_Required action_.
With both ends included, repeat exactly the lines of the entries below from the one containing "REM – Currency Switcher: (50, 1621)" down to the one containing "Feature Request / Help (44, 396)", and no others.

[Pixel coordinate grounding data]

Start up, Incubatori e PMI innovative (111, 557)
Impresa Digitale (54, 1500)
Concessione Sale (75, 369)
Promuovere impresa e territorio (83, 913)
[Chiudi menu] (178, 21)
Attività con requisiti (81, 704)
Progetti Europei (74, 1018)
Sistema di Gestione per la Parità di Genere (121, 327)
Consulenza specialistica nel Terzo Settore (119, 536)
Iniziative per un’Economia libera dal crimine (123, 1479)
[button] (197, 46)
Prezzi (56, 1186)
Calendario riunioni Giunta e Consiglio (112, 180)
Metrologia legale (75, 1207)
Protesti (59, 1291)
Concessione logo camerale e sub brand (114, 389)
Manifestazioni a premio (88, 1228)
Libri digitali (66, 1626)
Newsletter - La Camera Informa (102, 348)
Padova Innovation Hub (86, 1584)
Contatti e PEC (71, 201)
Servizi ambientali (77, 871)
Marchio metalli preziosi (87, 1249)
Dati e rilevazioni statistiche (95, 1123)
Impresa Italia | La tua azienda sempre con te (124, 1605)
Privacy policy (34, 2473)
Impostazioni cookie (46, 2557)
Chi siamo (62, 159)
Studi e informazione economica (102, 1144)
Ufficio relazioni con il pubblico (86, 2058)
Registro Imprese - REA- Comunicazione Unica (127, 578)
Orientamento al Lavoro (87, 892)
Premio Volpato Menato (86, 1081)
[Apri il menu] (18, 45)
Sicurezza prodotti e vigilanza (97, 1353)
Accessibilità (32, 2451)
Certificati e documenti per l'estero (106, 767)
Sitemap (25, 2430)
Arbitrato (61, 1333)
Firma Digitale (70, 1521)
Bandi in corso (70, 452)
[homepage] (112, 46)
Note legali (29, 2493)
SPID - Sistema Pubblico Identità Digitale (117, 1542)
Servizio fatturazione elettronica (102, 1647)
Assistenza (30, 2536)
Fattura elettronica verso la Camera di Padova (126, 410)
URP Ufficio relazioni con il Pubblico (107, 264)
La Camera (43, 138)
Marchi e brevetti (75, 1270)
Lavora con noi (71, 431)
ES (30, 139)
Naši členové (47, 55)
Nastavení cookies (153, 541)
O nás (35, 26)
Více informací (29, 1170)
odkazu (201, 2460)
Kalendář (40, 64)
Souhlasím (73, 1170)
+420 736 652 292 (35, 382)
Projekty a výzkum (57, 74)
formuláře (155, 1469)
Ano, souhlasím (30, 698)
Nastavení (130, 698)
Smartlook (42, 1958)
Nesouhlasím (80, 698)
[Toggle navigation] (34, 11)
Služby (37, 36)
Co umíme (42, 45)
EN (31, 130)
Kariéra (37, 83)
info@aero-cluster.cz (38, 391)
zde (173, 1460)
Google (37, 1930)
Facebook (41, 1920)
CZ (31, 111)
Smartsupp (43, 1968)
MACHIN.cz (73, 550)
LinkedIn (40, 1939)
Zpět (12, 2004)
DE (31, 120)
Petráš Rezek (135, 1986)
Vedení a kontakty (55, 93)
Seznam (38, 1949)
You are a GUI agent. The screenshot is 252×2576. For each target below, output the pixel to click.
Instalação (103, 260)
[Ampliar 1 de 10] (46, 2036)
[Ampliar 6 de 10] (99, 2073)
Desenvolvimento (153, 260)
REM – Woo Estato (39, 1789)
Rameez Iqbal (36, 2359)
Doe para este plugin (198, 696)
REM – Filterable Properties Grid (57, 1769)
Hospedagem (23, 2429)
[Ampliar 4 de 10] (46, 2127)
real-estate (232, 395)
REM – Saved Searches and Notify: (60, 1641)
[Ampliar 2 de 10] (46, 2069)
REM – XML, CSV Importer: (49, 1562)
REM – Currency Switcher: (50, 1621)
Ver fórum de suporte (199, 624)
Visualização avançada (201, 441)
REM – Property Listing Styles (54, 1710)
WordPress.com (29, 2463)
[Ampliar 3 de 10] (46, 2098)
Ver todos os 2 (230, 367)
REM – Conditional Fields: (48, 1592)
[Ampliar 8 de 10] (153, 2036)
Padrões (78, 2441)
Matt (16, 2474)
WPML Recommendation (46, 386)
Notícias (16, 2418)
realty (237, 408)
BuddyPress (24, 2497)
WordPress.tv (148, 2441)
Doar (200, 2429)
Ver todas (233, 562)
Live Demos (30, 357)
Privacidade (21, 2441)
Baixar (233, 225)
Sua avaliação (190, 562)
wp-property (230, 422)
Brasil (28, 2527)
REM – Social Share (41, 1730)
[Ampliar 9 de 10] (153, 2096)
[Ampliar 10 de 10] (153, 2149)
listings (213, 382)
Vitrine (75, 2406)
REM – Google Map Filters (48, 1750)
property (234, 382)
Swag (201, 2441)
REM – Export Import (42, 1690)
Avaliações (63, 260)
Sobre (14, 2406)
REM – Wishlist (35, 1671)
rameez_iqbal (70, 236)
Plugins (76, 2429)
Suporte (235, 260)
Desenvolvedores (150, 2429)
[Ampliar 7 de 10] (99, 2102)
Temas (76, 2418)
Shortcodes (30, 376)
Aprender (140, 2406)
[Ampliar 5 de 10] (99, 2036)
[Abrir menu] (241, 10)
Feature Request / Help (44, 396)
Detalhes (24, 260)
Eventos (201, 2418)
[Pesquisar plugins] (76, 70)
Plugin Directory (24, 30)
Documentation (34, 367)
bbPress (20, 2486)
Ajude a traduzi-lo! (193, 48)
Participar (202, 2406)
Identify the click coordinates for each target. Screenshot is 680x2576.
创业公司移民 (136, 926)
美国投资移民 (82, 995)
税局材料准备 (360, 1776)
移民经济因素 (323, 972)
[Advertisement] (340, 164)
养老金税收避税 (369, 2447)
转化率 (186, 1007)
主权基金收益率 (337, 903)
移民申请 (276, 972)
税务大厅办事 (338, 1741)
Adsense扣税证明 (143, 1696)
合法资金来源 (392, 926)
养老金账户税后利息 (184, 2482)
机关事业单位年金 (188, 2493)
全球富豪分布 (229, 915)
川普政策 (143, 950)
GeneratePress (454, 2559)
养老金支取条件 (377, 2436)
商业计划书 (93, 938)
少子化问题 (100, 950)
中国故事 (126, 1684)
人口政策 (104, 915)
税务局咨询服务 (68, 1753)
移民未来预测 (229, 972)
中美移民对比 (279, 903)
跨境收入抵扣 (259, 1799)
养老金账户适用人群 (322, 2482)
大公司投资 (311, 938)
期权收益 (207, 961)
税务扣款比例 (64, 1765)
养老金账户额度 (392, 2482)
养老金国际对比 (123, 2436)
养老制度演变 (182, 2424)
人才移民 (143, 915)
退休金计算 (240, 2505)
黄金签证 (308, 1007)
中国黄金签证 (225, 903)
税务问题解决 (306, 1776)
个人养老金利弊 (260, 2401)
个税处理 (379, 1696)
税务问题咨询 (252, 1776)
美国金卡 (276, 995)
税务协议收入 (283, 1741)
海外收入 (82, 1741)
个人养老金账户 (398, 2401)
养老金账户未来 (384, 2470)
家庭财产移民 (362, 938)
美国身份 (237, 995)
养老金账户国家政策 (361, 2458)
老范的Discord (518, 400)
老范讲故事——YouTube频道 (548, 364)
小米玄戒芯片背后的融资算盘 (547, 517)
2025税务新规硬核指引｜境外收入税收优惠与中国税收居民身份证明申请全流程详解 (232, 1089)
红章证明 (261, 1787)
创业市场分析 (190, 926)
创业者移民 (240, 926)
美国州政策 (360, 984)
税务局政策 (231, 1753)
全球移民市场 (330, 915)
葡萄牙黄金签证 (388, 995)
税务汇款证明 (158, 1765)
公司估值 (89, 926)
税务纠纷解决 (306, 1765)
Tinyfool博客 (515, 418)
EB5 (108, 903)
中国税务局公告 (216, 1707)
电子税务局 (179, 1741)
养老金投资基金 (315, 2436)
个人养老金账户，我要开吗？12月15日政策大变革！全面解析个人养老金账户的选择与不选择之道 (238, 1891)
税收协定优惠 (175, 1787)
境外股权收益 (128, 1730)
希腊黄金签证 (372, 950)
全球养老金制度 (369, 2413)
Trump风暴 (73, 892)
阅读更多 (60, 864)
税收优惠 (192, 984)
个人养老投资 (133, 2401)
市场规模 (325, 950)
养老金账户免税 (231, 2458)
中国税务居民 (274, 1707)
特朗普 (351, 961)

_Your response_.
REM – Currency Switcher: (50, 1621)
Ver fórum de suporte (199, 624)
Visualização avançada (201, 441)
REM – Property Listing Styles (54, 1710)
WordPress.com (29, 2463)
[Ampliar 3 de 10] (46, 2098)
Ver todos os 2 (230, 367)
REM – Conditional Fields: (48, 1592)
[Ampliar 8 de 10] (153, 2036)
Padrões (78, 2441)
Matt (16, 2474)
WPML Recommendation (46, 386)
Notícias (16, 2418)
realty (237, 408)
BuddyPress (24, 2497)
WordPress.tv (148, 2441)
Doar (200, 2429)
Ver todas (233, 562)
Live Demos (30, 357)
Privacidade (21, 2441)
Baixar (233, 225)
Sua avaliação (190, 562)
wp-property (230, 422)
Brasil (28, 2527)
REM – Social Share (41, 1730)
[Ampliar 9 de 10] (153, 2096)
[Ampliar 10 de 10] (153, 2149)
listings (213, 382)
Vitrine (75, 2406)
REM – Google Map Filters (48, 1750)
property (234, 382)
Swag (201, 2441)
REM – Export Import (42, 1690)
Avaliações (63, 260)
Sobre (14, 2406)
REM – Wishlist (35, 1671)
rameez_iqbal (70, 236)
Plugins (76, 2429)
Suporte (235, 260)
Desenvolvedores (150, 2429)
[Ampliar 7 de 10] (99, 2102)
Temas (76, 2418)
Shortcodes (30, 376)
Aprender (140, 2406)
[Ampliar 5 de 10] (99, 2036)
[Abrir menu] (241, 10)
Feature Request / Help (44, 396)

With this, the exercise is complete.